Here's a pork loin I did on the EZ Que Rotiss 6" cradle tonight for dinner. This was 4.25lb loin bought already marinated from Costco. I sprinkled it Kosher, Black Pepper, Granulated Garlic and onion Powder and put it in the cradle.

Cooked for 1 hour and 20 minutes, removed it at 146 internal. @ small chunks of Hickory used. Excellent results for the first cook with the new rotiss. Any questions?

http://community.webshots.com/user/brucebiss


----------



## Nick Prochilo (Mar 20, 2005)

Looks real good Bruce!
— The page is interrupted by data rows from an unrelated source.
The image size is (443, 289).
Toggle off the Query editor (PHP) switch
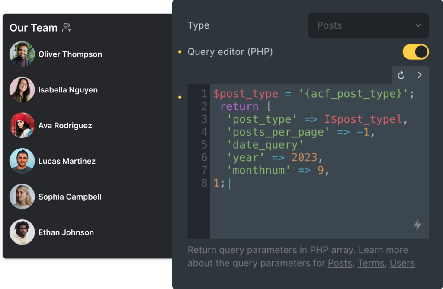(x=415, y=52)
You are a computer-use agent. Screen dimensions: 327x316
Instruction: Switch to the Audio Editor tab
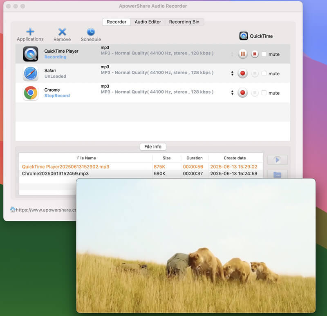tap(148, 22)
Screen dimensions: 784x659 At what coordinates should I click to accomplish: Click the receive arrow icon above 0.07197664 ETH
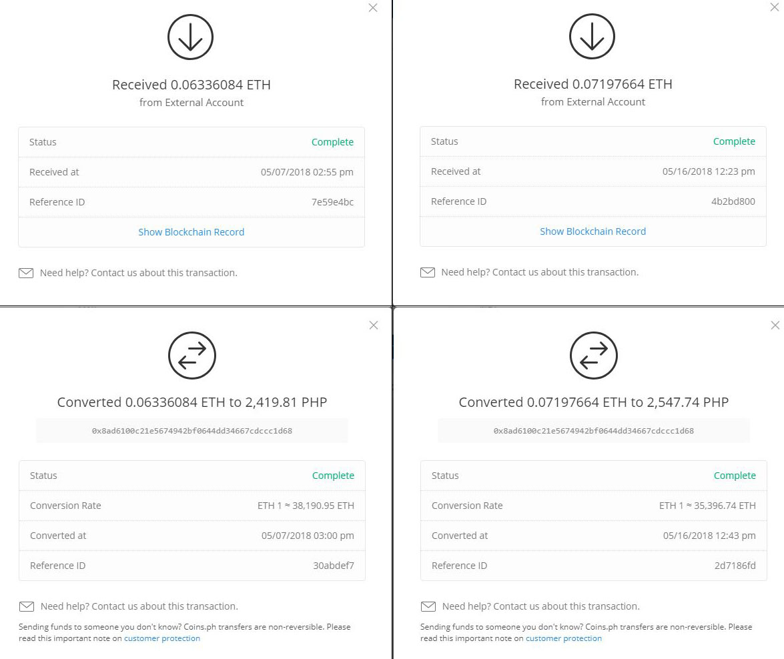(x=592, y=37)
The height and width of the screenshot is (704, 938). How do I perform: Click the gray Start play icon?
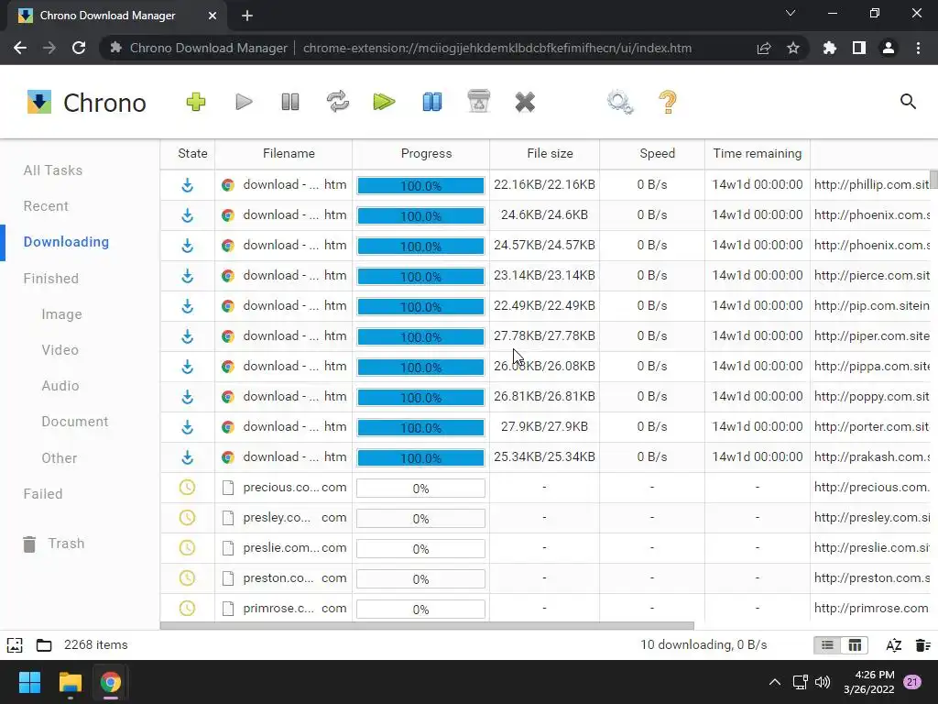(244, 102)
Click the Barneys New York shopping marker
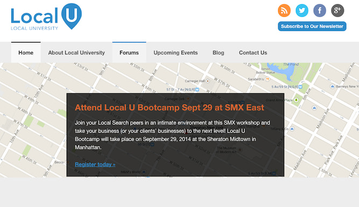This screenshot has height=207, width=359. pyautogui.click(x=333, y=86)

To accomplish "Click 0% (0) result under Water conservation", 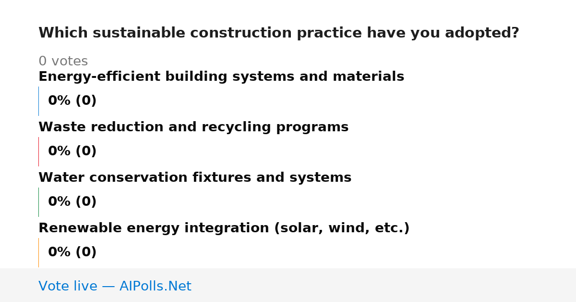I will coord(72,202).
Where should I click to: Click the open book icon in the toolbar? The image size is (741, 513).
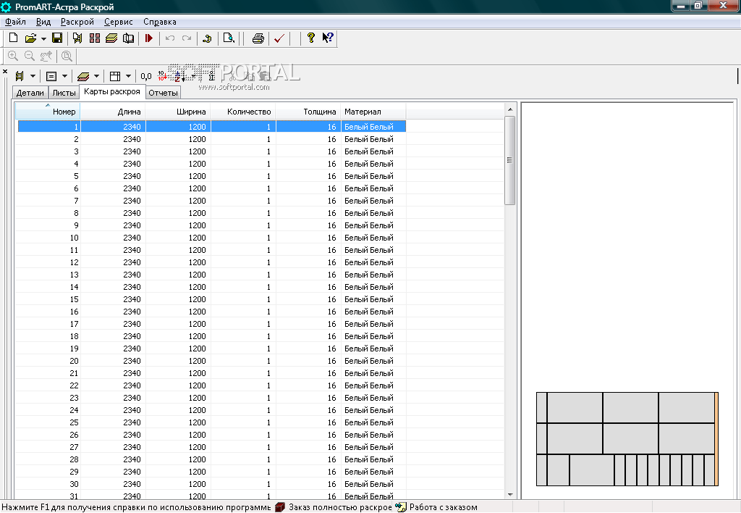[129, 38]
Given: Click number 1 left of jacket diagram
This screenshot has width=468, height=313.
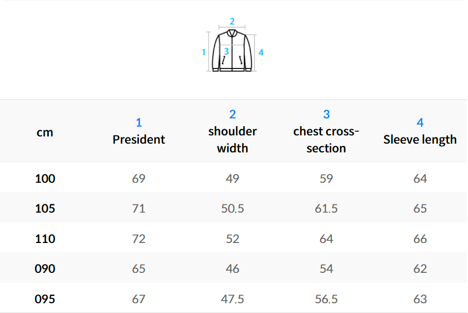Looking at the screenshot, I should pyautogui.click(x=204, y=52).
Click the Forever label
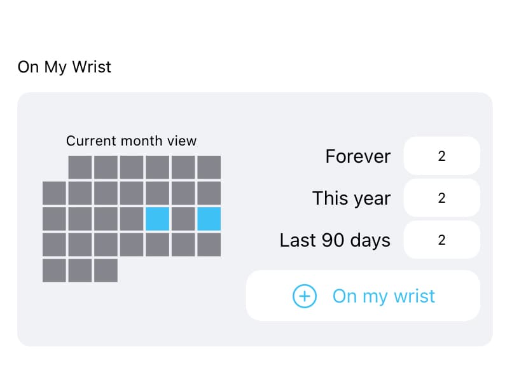This screenshot has height=375, width=512. pos(358,156)
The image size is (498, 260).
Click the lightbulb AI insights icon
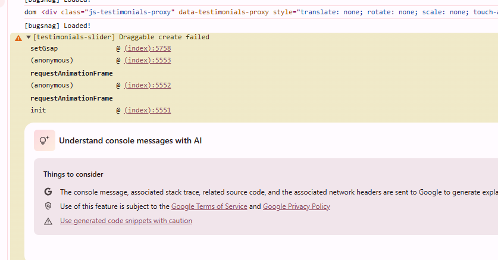(x=45, y=140)
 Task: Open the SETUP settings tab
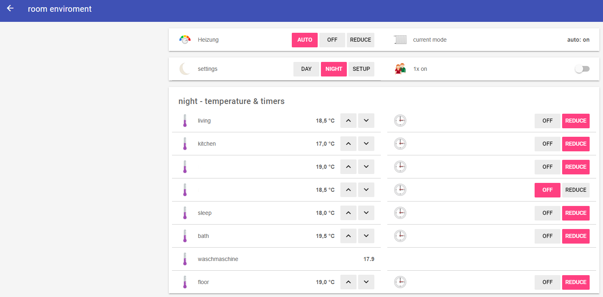click(361, 69)
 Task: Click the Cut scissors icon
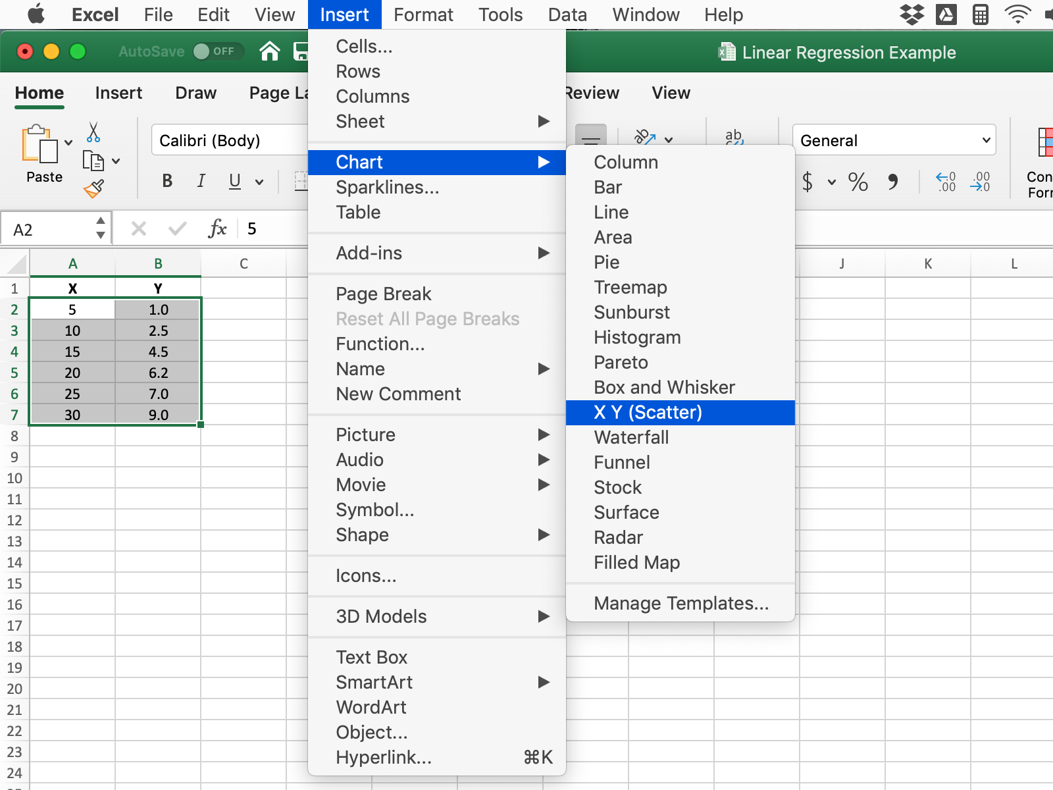[x=93, y=132]
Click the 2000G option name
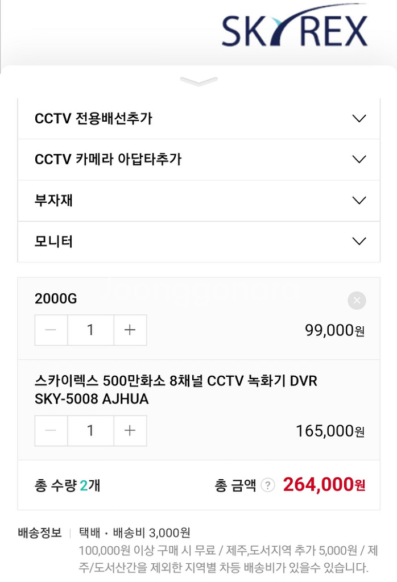Image resolution: width=397 pixels, height=582 pixels. coord(56,299)
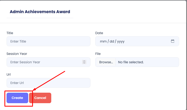This screenshot has width=187, height=110.
Task: Click empty space in the Date field
Action: [x=146, y=41]
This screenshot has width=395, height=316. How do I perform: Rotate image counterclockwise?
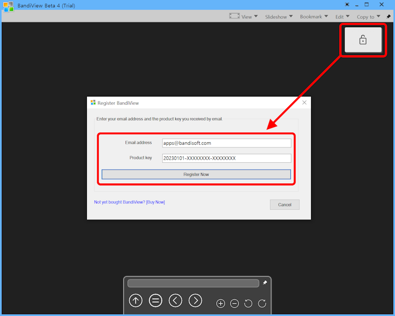248,303
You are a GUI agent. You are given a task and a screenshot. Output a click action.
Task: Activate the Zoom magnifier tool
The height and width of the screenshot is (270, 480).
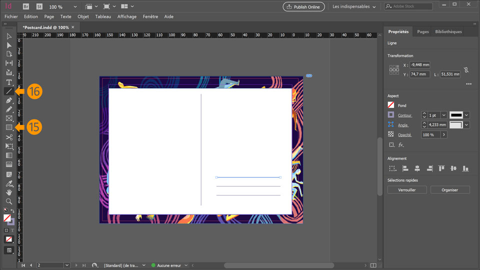9,202
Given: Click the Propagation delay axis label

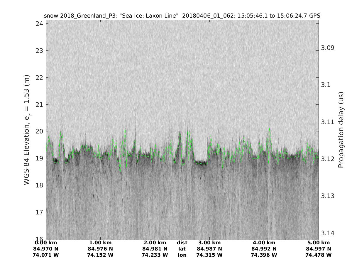Looking at the screenshot, I should pos(341,129).
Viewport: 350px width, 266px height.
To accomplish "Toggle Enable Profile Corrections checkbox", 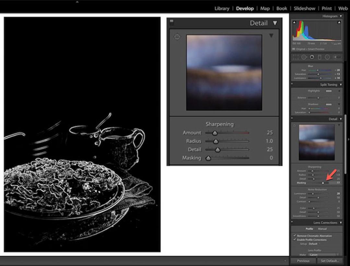I will pyautogui.click(x=294, y=240).
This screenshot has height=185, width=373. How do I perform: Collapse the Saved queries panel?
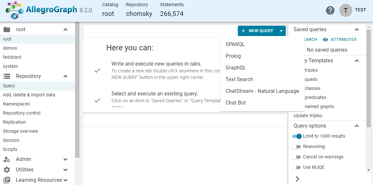tap(357, 30)
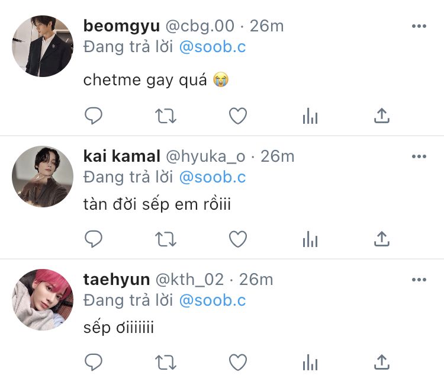Like beomgyu's "chetme gay quá" tweet

click(238, 116)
I just got my 8" rotis. yesterday and put it together. I just pulled a pork roast out of the freezer tonight to defrost for later in the week. Now I can't wait!


----------



## Guest (Mar 21, 2005)

Dang, I'm hongry!  Is that a standard Weber replacement therm and how is it mounted?

Looks great, Bruce!  8)


----------



## Greg Rempe (Mar 21, 2005)

Great looking rotiss pork Brucie!!  YUMMIE!


----------



## Captain Morgan (Mar 21, 2005)

That might be by next toy....that loin looks excellent!


----------



## Bruce B (Mar 21, 2005)

Thanks everyone, it tasted as good as it looks. 

Bill, yes that is a standard Weber replacement therm that I pushed thru a triangle shaped spring clamp from a long stemmed turkey fryer therm, you know the kind with the two holes in them. It is  mounted through one of the top vent holes in the lid.


----------



## Rob D. (Mar 21, 2005)

That looks really tasty Bruce.  I just got my Hobo rotisserie today, can't wait to get home and put it together!  Chickens on sale tomorrow, coincidence?

Rob


----------



## Bruce B (Mar 21, 2005)

Brian, I used some Raspberry Chipotle sauce on mine. I liked it!!!!!!!! The wife and daughter just use chunky applesauce.


----------